-- WRITTEN REQUEST --
Reproduce the items below without any changes, from the start through the line containing "click(x=583, y=294)", including that line.

-- WORKING DATA --
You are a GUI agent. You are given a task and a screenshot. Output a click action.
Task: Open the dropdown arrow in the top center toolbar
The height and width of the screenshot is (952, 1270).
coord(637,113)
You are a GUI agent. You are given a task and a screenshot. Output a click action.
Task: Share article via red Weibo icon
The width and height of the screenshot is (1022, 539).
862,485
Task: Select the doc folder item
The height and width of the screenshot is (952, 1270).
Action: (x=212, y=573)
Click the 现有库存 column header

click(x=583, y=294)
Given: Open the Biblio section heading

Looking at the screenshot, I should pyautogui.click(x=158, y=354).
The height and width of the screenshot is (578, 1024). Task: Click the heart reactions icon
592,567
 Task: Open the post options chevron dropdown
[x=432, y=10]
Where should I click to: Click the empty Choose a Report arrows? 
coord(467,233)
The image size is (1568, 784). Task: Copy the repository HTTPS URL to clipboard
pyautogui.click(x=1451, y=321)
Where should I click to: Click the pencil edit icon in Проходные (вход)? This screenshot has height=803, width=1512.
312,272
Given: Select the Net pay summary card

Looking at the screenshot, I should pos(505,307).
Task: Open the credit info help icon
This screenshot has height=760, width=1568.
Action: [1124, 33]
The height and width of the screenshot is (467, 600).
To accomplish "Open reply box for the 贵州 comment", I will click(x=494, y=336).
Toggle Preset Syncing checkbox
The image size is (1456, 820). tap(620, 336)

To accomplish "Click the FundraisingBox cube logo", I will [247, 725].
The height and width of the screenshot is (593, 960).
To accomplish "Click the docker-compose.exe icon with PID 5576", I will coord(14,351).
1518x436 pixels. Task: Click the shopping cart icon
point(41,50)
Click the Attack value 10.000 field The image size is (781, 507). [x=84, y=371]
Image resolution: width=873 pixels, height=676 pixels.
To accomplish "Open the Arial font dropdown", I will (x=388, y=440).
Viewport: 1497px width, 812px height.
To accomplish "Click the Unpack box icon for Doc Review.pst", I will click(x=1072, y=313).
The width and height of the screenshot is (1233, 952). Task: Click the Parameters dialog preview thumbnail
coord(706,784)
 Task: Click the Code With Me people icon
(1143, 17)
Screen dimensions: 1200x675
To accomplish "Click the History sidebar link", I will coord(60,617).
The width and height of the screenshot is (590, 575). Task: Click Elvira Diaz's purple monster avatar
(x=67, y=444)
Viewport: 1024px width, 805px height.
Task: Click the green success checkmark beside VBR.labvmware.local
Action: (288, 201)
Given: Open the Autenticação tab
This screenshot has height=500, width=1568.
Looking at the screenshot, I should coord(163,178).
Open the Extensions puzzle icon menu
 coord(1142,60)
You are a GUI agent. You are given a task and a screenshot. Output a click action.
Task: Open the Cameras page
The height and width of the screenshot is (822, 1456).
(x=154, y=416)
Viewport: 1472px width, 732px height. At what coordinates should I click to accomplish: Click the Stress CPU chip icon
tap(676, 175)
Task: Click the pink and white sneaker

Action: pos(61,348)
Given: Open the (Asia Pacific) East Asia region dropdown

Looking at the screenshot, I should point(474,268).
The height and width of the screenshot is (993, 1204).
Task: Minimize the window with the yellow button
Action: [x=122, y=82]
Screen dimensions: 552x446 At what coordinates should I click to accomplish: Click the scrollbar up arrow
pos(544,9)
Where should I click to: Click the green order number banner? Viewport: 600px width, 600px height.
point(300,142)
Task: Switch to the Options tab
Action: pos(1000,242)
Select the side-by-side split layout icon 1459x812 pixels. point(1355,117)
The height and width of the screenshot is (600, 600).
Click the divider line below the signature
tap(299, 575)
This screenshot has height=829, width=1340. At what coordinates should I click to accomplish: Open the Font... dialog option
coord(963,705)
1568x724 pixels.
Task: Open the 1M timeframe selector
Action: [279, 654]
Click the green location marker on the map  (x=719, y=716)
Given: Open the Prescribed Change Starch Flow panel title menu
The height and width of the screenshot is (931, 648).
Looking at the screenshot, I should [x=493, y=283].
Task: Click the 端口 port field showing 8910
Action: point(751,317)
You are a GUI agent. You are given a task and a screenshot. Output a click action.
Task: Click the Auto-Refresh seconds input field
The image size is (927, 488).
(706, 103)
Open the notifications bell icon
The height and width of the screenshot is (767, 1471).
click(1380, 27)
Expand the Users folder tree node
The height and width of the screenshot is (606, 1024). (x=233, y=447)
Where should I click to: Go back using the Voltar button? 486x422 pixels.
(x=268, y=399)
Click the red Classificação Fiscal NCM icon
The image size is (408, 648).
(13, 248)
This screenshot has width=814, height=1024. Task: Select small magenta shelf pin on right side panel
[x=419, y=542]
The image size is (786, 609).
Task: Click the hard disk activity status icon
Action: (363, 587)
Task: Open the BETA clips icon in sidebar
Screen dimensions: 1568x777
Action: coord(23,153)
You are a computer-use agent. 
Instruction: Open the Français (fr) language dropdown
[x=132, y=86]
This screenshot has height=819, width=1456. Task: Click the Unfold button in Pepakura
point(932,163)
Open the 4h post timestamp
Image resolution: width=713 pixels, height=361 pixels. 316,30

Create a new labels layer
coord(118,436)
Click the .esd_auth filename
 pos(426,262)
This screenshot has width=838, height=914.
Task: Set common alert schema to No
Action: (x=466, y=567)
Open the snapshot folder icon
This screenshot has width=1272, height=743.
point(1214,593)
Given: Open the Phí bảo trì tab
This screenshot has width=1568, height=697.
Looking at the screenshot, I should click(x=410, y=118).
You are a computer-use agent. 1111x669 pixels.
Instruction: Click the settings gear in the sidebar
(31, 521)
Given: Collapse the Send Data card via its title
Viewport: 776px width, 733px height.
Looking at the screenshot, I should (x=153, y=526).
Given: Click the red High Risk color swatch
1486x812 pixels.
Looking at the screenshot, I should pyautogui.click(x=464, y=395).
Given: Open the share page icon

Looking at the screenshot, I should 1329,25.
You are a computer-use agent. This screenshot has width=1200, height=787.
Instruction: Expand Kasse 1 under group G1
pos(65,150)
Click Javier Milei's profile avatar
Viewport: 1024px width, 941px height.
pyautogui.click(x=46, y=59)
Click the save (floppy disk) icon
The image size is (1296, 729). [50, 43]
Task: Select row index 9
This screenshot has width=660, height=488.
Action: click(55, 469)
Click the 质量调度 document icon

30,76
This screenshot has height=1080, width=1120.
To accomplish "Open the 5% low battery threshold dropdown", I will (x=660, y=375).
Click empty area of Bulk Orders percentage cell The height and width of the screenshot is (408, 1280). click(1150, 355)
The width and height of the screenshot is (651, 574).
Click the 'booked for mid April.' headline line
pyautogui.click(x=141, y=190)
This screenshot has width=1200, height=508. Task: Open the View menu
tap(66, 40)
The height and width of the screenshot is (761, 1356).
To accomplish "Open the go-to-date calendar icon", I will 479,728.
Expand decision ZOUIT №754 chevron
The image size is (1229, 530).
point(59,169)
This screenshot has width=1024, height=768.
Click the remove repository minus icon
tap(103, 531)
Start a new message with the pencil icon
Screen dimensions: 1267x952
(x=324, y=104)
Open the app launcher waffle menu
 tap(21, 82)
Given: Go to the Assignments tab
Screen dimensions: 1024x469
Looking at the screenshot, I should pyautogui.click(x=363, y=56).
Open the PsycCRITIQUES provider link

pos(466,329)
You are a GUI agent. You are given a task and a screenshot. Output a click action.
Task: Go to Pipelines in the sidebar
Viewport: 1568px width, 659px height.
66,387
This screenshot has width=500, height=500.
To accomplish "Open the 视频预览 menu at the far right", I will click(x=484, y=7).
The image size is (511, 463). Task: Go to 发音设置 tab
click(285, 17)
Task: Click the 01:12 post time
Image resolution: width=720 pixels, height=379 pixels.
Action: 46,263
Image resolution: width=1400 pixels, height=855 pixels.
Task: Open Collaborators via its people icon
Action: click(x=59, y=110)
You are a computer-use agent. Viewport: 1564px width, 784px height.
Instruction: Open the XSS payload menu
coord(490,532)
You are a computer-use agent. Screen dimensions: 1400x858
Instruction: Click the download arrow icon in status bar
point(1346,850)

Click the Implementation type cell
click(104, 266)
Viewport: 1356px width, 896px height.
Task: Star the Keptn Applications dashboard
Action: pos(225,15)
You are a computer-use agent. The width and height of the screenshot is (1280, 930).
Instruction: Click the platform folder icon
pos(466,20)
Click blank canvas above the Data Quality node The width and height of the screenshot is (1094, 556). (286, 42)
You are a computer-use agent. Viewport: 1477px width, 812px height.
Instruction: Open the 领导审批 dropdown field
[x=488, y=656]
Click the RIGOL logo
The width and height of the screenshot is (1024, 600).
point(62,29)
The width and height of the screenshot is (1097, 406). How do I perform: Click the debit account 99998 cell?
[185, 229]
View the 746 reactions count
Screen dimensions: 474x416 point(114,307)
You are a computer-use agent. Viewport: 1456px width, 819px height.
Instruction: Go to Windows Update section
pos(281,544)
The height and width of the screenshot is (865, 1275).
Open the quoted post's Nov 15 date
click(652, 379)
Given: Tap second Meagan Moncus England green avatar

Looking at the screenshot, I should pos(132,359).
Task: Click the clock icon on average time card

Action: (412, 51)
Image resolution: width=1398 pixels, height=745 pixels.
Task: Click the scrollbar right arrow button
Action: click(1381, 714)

-- SOLUTION FOR THIS EXERCISE --
You are a GUI agent. You are given a task and a screenshot. Output a click action.
Task: Open the dropdown arrow in the top center toolbar
The height and width of the screenshot is (952, 1270).
coord(637,113)
You are a GUI agent. You are given a task and a screenshot. Output a click action.
Task: Share article via red Weibo icon
The width and height of the screenshot is (1022, 539).
862,485
Task: Select the doc folder item
The height and width of the screenshot is (952, 1270).
Action: (x=212, y=573)
Click the 现有库存 column header

click(x=583, y=294)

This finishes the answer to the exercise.